Skim Milk and Blood Sugar
Milk in general has a low glycemic index, meaning it doesn’t spike blood sugar quickly. Skim milk scores a 37 on the glycemic index, while whole milk comes in at 41. Both are well below the threshold of 55 that marks a “low glycemic” food, so neither will cause a sharp glucose surge.
Where milk gets interesting is insulin response. Both skim and whole milk trigger a disproportionately high insulin release relative to their blood sugar impact. Skim milk has an insulinemic index of 140, whole milk 148. These numbers are high for a low-glycemic food, and researchers believe the whey proteins in milk are responsible. For most people this isn’t a concern, but if you’re managing insulin resistance or type 2 diabetes, it’s worth knowing that skim milk still prompts a robust insulin response despite its low sugar impact.
When Skim Milk Makes the Most Sense
The clearest advantage of skim milk is calorie reduction. If you drink two or three glasses a day, or use milk heavily in cooking, smoothies, or cereal, the switch from whole to skim can save you 120 to 180 calories daily without changing your routine. Over time, that adds up. For people actively managing their weight, this is probably the most practical reason to choose skim.

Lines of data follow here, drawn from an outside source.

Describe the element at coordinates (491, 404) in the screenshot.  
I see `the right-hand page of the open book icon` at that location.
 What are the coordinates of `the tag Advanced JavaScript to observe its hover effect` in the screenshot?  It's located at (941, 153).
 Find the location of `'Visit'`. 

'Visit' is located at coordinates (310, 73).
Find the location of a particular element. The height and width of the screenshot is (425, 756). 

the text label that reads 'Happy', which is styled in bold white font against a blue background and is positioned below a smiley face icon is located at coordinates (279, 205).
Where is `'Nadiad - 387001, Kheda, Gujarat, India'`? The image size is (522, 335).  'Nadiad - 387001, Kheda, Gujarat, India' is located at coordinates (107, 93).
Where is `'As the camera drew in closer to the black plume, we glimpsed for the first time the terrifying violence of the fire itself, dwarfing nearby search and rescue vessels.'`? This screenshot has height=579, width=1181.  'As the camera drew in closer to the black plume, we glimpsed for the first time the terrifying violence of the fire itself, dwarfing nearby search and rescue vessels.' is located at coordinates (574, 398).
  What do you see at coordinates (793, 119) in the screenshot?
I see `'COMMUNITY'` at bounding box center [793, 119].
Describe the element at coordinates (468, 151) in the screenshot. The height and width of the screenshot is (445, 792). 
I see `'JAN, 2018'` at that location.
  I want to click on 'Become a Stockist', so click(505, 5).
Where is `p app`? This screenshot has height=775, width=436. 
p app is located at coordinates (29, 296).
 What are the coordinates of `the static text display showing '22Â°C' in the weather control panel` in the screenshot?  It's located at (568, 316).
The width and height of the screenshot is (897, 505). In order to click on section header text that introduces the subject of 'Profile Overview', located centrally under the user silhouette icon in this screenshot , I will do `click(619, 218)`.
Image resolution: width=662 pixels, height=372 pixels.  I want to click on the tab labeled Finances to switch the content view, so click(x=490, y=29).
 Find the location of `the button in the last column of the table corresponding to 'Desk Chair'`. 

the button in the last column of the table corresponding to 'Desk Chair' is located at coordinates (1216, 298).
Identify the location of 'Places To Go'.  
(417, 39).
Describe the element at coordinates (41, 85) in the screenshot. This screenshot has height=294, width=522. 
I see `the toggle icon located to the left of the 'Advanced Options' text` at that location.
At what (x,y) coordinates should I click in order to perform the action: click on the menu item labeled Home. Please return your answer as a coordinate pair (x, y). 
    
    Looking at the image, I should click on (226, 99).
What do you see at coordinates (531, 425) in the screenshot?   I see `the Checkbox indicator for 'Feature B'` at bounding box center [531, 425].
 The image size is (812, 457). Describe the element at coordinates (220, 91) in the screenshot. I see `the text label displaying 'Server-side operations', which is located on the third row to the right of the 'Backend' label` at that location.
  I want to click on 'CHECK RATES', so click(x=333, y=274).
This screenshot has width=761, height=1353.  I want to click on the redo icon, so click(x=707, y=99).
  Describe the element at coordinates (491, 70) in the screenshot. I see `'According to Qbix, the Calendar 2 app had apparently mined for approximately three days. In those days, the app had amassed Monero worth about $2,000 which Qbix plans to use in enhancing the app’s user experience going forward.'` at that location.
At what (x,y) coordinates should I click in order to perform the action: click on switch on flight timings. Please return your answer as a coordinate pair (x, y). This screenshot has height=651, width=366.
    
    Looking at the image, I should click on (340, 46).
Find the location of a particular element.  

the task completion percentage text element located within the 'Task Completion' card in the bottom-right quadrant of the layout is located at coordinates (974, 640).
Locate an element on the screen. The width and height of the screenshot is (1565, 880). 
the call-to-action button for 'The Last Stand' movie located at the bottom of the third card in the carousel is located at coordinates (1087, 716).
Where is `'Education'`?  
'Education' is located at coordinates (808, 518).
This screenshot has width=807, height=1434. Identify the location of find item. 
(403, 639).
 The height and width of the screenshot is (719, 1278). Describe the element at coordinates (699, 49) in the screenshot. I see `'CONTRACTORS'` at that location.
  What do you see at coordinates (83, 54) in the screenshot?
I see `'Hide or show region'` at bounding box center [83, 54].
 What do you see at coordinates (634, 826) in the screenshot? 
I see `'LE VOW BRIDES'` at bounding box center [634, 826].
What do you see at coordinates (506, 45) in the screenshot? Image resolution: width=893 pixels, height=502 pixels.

Skim milk also makes sense if the rest of your diet is already high in saturated fat from other sources like red meat, cheese, or fried foods. Cutting dairy fat is one easy lever to pull when you’re trying to bring your overall saturated fat intake down.
When It Might Not Matter
If you drink one glass of milk a day and your overall diet is balanced, the difference between skim and whole milk is modest. You’re looking at 60 extra calories and 4.6 grams of saturated fat, neither of which will meaningfully shift your health profile in an otherwise reasonable diet. Some people also find that the fat in whole milk keeps them fuller longer, which can offset the calorie savings of skim if you end up snacking more.
There’s also taste. Skim milk is noticeably thinner and less creamy than whole milk. If choosing skim means you stop drinking milk altogether and lose out on the protein, calcium, and vitamin D, you’re worse off nutritionally. A glass of whole milk you actually drink beats a carton of skim milk that sits in the fridge.
For children over age 2, the same general principle applies. Both types provide the calcium and protein growing bodies need, and current evidence shows no cardiovascular advantage to restricting dairy fat in childhood. The dietary guidelines still recommend low-fat dairy for kids, but the clinical evidence supporting that distinction is thin.
The Bottom Line on Skim Milk
Skim milk is a genuinely healthy food. It delivers high-quality protein, calcium, and fortified vitamins for very few calories. The case for choosing it over whole milk is strongest when you’re watching calories or trying to limit saturated fat across a diet that’s already heavy in it. But if you prefer the taste of whole milk, recent evidence suggests you’re not putting your heart at meaningful risk by choosing it instead. The most important factor is that you’re getting enough dairy (or a fortified alternative) in whatever form you’ll consistently drink.